■ TEKS PILIHAN ■

Jakarta – Amerika Serikat (AS) mencatatkan pengeluaran luar biasa dalam membayar kejahatan ransomware. Selama paruh pertama 2021, berdasarkan data terbaru pada 15 Oktober 2021 AS membayar hingga US$590 juta atau Rp 8,3 triliun.
Jumlah itu ternyata jauh lebih tinggi dari tahun sebelumnya. Laporan Departemen Keuangan AS mencatat ada lonjakan 42% dibandingkan yang dilaporkan sepanjang 2020.
“Jika tren berlanjut, (laporan) yang diajukan 2021 memproyeksikan tahun 2021 memiliki nilai transaksi terkait ransomware lebih tinggi dari (laporan) yang diajukan dalam total 10 tahun sebelumnya,” ungkap Departemen Keuangan, dikutip AFP, Senin (18/10/2021).
Terdapat cara kejahatan terkait malware di AS. Yakni membobol jaringan entitas dan mengenkripsi datanya, lalu menuntut uang tebusan yang biasanya menggunakan cryptocurrency.
Washington mulai berusaha keras melakukan penindakan dengan adanya peningkatan tajam dalam serangan. Termasuk menjatuhkan sanksi pertama pada bursa online dimana operator gelap diduga melakukan penukaran cryptocurrency dengan yang tunai.

■ URAIAN TUGAS ■
Teruskan teks berita tentang pembayaran tebusan ransomware di Amerika Serikat, mulai setelah kalimat terakhirnya. Item di bawah tidak berkaitan dengan teks di atas.

■ ITEM YANG DITAMPILKAN ■

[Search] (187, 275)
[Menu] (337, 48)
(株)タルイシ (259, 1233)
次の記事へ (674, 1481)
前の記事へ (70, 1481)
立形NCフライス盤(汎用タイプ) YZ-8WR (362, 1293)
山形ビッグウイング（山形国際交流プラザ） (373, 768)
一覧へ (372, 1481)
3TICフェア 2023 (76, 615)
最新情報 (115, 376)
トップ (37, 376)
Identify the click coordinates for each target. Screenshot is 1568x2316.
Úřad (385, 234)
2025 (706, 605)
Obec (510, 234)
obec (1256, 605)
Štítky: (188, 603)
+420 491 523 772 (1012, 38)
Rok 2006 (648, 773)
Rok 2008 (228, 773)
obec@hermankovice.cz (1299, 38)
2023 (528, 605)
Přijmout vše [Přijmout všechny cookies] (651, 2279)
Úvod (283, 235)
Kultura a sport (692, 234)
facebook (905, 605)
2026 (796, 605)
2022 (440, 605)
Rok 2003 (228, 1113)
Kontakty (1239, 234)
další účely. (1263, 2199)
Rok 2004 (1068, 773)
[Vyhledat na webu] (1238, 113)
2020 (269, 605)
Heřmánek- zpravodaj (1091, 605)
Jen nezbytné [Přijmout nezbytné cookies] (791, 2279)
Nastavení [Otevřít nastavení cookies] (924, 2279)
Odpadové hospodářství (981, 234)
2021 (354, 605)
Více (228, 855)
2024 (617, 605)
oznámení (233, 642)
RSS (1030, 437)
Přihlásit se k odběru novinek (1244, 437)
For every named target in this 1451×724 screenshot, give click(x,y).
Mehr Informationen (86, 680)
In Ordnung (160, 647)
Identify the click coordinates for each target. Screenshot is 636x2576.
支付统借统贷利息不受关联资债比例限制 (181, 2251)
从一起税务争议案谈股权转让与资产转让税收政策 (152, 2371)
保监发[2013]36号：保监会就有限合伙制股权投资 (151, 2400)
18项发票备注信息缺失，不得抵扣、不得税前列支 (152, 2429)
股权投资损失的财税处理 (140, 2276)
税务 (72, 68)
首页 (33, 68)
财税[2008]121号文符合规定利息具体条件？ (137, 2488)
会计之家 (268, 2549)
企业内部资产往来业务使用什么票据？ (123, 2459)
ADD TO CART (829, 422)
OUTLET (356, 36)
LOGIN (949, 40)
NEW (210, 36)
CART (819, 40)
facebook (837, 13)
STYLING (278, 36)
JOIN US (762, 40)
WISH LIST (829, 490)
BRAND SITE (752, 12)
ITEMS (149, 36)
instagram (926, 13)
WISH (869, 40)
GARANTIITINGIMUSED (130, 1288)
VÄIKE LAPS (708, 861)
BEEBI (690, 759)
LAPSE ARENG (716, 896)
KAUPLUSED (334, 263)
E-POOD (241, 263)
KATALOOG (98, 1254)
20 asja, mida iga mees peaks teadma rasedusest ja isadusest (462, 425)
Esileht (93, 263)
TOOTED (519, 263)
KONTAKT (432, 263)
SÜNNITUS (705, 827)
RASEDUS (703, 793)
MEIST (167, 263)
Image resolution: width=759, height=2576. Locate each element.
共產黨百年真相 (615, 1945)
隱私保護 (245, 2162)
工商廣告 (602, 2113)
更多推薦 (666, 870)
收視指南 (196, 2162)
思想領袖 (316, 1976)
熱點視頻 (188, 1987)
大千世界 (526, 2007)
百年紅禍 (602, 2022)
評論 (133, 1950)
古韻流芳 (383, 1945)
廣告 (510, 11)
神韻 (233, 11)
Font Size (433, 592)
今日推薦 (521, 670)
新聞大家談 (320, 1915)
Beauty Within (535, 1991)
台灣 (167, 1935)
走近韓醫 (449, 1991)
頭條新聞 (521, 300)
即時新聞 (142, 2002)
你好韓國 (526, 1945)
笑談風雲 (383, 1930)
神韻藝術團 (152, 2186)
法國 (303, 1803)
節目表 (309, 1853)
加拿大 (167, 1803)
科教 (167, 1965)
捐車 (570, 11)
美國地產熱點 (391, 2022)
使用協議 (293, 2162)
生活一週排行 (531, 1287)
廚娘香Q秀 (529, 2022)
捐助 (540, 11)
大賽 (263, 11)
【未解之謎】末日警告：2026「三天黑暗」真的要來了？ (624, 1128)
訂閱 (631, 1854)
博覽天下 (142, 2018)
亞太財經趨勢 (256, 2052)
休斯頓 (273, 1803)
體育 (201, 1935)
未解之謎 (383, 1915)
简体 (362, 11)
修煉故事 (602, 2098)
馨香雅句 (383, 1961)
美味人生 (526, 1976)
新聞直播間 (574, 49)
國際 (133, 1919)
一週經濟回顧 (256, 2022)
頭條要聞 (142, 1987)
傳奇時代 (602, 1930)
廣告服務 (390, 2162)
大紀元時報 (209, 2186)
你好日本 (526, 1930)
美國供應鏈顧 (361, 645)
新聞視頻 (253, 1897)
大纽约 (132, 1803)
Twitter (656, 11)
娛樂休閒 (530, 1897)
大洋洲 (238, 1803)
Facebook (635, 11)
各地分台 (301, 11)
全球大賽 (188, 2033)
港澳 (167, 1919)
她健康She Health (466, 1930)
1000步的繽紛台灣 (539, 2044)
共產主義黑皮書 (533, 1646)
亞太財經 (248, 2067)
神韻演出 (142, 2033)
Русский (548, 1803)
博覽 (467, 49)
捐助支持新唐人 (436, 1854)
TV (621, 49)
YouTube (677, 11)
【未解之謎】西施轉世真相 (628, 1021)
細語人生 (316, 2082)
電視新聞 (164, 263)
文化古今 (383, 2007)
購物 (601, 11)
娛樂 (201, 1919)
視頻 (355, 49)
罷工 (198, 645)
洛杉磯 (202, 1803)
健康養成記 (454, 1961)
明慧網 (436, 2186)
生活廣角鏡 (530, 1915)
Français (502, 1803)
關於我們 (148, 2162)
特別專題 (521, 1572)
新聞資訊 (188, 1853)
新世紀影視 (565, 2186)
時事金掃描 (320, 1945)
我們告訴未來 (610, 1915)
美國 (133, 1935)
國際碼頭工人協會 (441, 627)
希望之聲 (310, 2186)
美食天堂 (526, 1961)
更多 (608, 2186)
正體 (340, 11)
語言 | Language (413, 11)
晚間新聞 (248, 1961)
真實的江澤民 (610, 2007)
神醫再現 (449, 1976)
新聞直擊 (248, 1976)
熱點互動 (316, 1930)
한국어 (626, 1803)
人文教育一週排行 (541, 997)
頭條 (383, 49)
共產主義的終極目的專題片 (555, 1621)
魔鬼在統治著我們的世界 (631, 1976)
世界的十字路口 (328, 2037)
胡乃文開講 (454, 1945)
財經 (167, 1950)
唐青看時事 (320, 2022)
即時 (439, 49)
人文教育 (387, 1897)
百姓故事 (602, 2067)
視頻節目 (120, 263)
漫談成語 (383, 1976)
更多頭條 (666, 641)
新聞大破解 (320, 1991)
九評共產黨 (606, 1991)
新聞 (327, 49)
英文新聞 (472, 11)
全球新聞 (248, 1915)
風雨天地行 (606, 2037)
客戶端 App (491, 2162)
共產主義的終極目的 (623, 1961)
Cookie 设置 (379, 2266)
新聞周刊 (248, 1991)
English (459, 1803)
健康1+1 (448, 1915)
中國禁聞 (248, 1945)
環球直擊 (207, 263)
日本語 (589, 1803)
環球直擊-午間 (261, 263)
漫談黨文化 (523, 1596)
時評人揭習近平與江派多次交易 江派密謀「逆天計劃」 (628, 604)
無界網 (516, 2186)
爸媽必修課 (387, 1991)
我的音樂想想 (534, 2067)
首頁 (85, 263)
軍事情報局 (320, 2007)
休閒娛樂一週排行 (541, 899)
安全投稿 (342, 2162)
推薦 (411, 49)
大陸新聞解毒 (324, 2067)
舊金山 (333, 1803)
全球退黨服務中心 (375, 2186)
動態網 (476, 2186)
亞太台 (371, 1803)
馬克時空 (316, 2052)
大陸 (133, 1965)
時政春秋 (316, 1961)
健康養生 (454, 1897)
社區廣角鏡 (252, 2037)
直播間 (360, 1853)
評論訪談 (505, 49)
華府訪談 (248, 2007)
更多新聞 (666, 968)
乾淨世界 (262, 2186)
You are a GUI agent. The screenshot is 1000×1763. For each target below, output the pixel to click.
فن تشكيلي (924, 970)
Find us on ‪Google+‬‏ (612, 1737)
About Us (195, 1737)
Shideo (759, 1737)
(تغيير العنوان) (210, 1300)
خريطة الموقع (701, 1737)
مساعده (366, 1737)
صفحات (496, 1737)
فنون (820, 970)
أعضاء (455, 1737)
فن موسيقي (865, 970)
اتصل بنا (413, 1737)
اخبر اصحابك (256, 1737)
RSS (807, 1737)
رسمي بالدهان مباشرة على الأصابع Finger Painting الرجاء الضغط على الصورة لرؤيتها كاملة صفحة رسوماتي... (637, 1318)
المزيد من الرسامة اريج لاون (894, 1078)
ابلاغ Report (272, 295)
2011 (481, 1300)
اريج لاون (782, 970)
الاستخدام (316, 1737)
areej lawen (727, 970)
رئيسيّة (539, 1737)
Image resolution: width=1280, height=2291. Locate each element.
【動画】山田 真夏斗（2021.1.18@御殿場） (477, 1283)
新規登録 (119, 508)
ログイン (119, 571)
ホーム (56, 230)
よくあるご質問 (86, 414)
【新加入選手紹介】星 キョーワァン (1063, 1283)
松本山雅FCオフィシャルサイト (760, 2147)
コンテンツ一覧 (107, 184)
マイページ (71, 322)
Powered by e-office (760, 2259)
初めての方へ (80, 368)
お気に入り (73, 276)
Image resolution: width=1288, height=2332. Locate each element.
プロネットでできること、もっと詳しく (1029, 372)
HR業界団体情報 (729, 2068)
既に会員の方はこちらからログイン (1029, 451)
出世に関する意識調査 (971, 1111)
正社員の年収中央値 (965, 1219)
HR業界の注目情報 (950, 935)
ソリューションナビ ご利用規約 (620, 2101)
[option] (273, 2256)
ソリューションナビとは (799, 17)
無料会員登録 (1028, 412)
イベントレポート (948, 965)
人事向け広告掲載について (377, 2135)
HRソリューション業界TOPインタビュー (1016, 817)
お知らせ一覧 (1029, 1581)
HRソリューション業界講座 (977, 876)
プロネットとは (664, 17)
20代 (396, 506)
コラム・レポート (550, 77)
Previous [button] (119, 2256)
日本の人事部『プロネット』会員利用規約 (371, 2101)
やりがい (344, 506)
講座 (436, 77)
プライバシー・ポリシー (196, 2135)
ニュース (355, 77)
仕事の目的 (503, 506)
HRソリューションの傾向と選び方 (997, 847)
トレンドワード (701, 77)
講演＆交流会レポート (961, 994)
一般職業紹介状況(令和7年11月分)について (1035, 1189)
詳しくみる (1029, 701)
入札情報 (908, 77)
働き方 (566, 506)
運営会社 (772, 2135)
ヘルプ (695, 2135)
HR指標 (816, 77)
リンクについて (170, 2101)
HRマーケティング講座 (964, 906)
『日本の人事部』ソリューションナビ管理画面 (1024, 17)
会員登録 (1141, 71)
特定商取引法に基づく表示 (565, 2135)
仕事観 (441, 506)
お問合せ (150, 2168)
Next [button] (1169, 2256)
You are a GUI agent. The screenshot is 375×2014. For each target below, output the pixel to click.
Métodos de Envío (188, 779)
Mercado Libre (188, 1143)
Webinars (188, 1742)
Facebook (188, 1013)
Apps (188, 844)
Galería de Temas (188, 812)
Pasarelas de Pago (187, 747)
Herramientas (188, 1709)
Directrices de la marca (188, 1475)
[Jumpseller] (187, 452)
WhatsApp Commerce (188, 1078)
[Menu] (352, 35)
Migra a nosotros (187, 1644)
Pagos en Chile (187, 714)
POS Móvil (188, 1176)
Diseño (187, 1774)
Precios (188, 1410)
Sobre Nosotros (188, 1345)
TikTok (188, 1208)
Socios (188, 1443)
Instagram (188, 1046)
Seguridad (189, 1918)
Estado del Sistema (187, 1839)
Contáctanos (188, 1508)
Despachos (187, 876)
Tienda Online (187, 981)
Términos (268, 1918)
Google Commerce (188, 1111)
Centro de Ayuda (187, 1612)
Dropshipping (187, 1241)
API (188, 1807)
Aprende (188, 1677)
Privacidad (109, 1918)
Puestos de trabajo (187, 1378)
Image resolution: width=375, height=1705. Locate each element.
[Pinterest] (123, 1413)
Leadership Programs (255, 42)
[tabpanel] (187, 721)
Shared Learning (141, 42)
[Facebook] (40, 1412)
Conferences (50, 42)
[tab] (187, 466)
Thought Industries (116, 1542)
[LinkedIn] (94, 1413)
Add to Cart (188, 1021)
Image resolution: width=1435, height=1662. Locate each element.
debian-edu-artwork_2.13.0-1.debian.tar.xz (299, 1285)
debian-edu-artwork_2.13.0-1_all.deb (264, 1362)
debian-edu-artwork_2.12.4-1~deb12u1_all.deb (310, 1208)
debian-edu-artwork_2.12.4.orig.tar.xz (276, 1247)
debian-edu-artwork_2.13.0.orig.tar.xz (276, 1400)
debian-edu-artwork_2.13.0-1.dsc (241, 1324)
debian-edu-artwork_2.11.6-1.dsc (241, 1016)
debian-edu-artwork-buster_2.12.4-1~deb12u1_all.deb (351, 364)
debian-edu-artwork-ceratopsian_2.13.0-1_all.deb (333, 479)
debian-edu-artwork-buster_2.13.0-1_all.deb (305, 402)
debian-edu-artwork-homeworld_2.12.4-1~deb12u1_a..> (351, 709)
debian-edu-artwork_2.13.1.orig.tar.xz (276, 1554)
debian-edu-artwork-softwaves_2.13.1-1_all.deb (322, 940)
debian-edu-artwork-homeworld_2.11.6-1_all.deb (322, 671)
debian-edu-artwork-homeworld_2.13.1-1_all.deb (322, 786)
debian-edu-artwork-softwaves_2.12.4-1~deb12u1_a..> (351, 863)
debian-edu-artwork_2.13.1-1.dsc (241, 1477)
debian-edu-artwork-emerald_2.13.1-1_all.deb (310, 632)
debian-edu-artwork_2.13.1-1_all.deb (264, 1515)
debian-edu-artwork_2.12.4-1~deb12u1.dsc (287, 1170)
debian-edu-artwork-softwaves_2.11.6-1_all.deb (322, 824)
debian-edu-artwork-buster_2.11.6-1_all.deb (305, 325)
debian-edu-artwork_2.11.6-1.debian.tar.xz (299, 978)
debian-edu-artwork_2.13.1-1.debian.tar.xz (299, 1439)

■ HASIL TUGAS ■
Beberapa kasus serangan malware adalah pipa minyak utama di AS, perusahaan pengepakan daging, serta sistem email Microsoft Exchange.
Departemen Keuangan menambahkan tren kenaikan itu bisa mencerminkan peningkatan pada seluruh insiden termasuk ransomware. “Tren ini berpotensi mencerminkan peningkatan prevalensi keseluruhan insiden mengenai ransomware termasuk peningkatan deteksi dan pelaporan,” kata lembaga itu.
Sementara itu, AS baru saja menggelar acara untuk memerangi virus ransomware secara internasional. Acara tersebut mengundang perwakilan 30 negara, namun tak ada nama Rusia dalam undangan tersebut.
Rusia memang kerap dituding ada di balik serangan siber. Beberapa negara yang diikuti adalah Inggris, Australia, India, Jepang, Perancis, Jerman, Korea Selatan, Uni Eropa, Israel, Kenya dan Mexico.
Seorang sumber tak menjelaskan mengapa Rusia tak diajak dalam acara itu. Namun dia menambahkan ada sejumlah alasan Rusia tak diundang. Pejabat tersebut juga mengatakan membangun pemerintah AS komunikasi dalam kanal terpisah dengan pemerintah Rusia.